Yep: Reverend Dodgson (best known by his pen name of Lewis Carroll, and
as the author of the Alice novels, but a logician and mathematician IRL)
fought long and hard against Cantor's set theory, focusing on "the empty
set" (singular: in Cantor's theory there can be only one) but not
managing to build an actual contradiction around it.  The poor man died
just before his compatriot Bertrand Russell found "Russell's Paradox"
(which destroyed Frege's logic -- but is quite applicable to destroying
a foundation stone of Cantor's set theory as well).

I personally believe that Dodgson was reaching towards what today we
call modal logic (particularly intensional logic), though he could
hardly get there with such encumbrances as his fiction writing, his
photography, his heavy smoking of cannabis, etc, etc. But, that's just
me, and I can't claim to be an expert at modern set theory (though I do
know enough of it to see that it's quite different from Cantor's "naive"

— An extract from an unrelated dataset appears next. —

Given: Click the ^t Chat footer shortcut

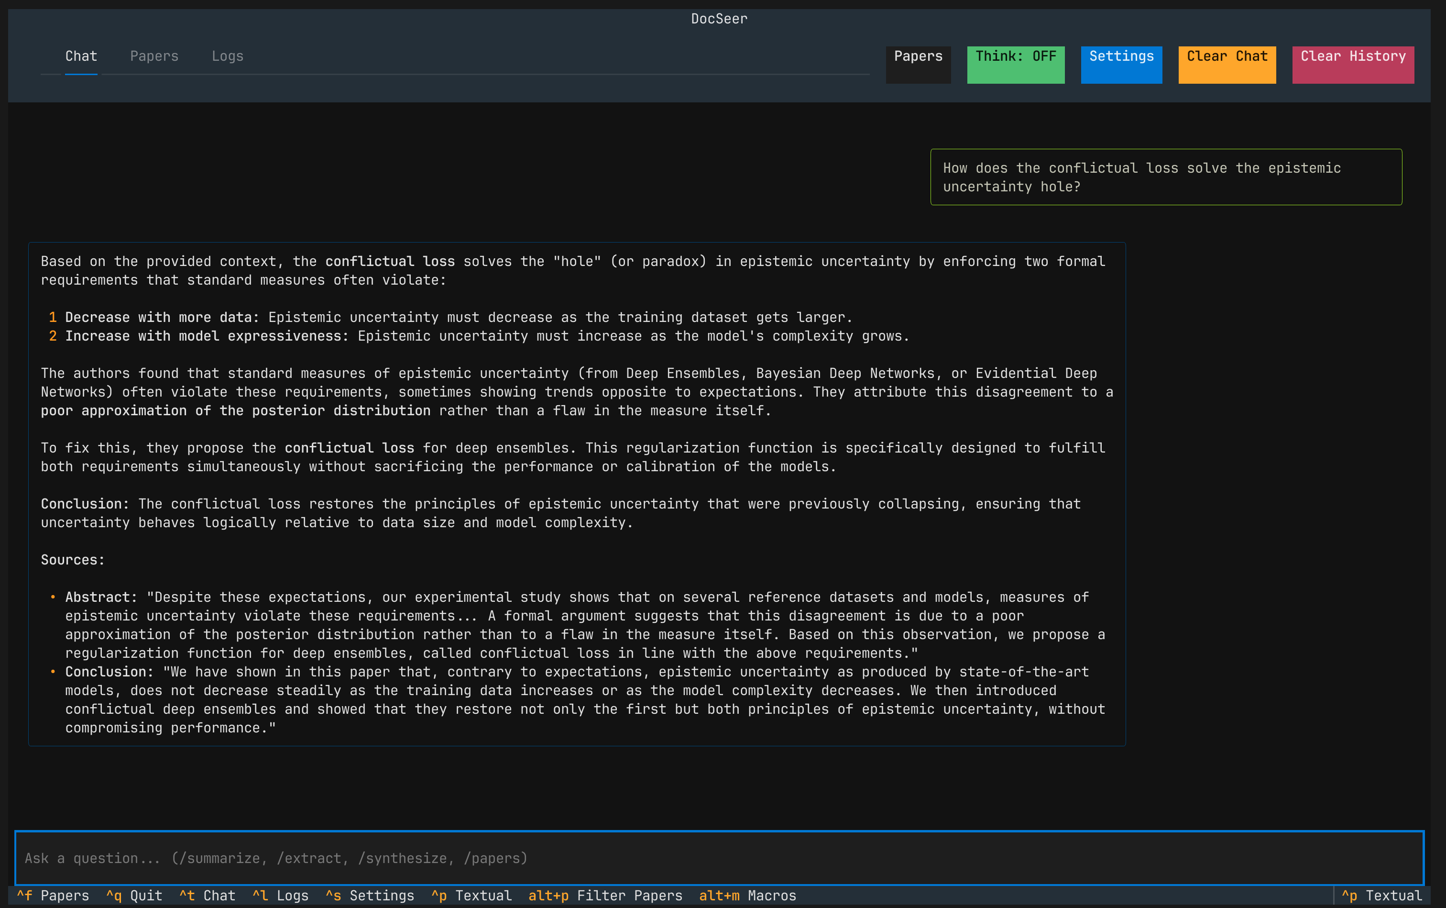Looking at the screenshot, I should click(208, 896).
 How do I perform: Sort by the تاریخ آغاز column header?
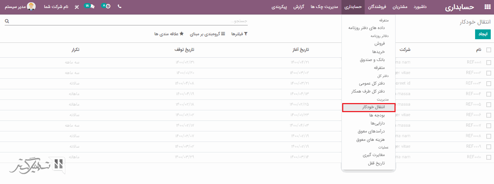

version that's still taught in most schools...!-), much less of the
subtleties of modal logic.  Still, if you give a set interpretation of
modal logic, there isn't ONE empty set: the crucial point of modal
logic, from my semi-learned POV, is that it distinguishes what JUST
HAPPENS to be false, from what MUST INTRINSICALLY be false (and ditto
for true).  In set terms, say, "all integers x such that x>x" would be
an *intrinsically* empty set, while "all dogs that are in this house
right now" would be a set which *just happens* to be empty -- they
aren't "one and the same, the sole empty set" any more than they are in
commonsense (the notion Dodgson fought against).